Labour to support free schools run by parents, says Tristram Hunt
New shadow Education Secretary Tristram Hunt says parent-led academies would put ‘rocket boosters’ on current schemes to back community engagement in learning
Richard Garner has been Education Editor of The Independent for 12 years and writing about the subject for 34 years. Before becoming a journalist, he worked as a disc jockey in London pubs and clubs and for a hospital radio station. His main hobbies are cricket (watching these days) and theatre. On his days off, he is most likelt to be found at Lord’s or the King’s Head Theatre Club.
Sunday 13 October 2013
A future Labour government would not allow free schools to be used as an “ideological experiment” with children’s education, the party’s new education spokesman said on Sunday.

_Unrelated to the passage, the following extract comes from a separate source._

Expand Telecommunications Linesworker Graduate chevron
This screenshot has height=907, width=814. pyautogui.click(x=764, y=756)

Tristram Hunt told the BBC’s Andrew Marr programme, that Labour would keep “good” free schools open and encourage “enterprise and innovation” in creating new school places by allowing the establishment of new parent-led academies.

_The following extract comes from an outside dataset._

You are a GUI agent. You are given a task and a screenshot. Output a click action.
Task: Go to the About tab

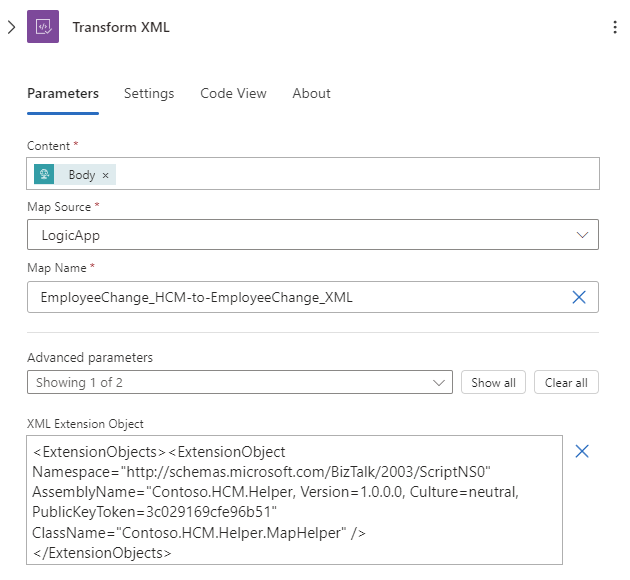(x=311, y=93)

“If you are a group of parents, a group of social entrepreneurs, teachers interested in setting up a school in areas where you need school places, then the Labour government will be on your side,” he said.

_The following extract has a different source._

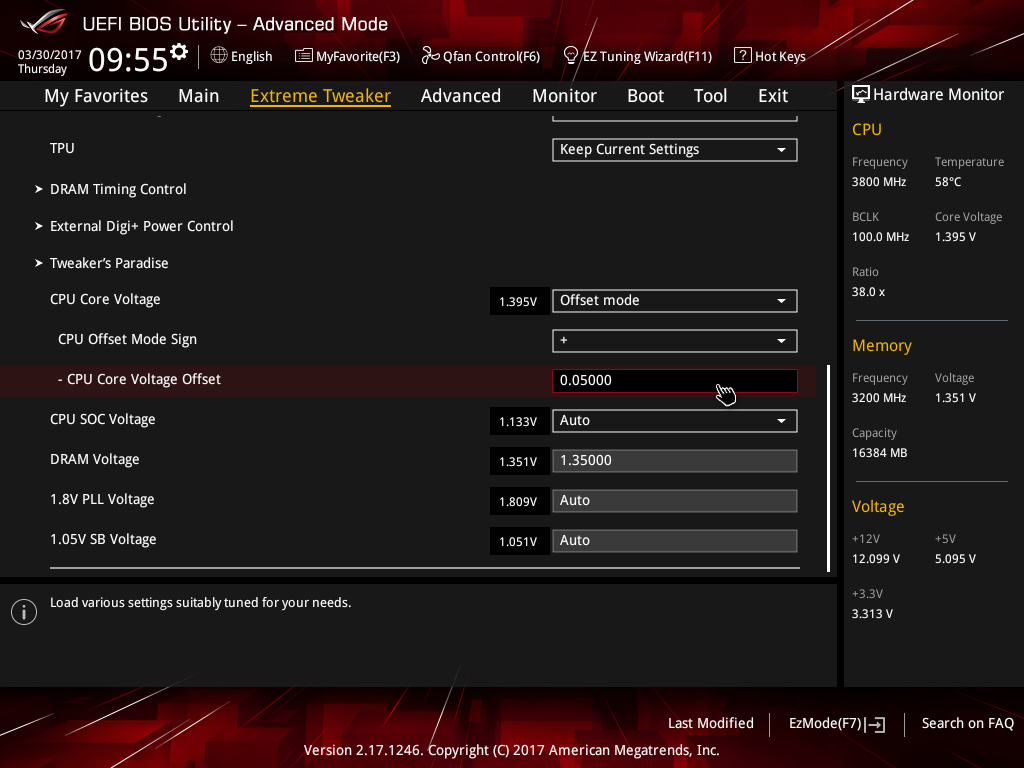Open the TPU dropdown
The image size is (1024, 768).
click(x=674, y=150)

However, there would be crucial differences to current policy - firstly, new schools would only be allowed in areas of need because of the current shortage of primary school places and secondly, they would be staffed by properly qualified teachers. Thirdly, there would be proper systems of financial accountability.
Mr Hunt said the current system allowed “financial irregularities, allegations of extremist curriculum, teaching ideas contrary to British values - because there’s no oversight there”, citing the case of Al-Madinah Muslim free school in Derby, which was shut for a week after Ofsted voiced serious concerns over it.
He said what had happened resulted from “an ideological experiment with our young people” which led to 400 kids in Derby being sent home for a week.
Ofsted was sent in after allegations all female staff were being forced to wear headscarves and girls were being taught at the back of the class and is expected to publish a critical report on the school this week. In addition, an investigation into the school’s finances was launched by the Department for Education.
Education Minister Lord Nash wrote to the school - warning it could lose its funding if it did not put its house in order.
Earlier, Mr Hunt expressed regret to the Mail on Sunday for earlier comments dismissing free schools as a “vanity project for yummy mummies”, adding: “I think any parents, be they yummy mummies or faddy daddies, involved in the education of their children is great.”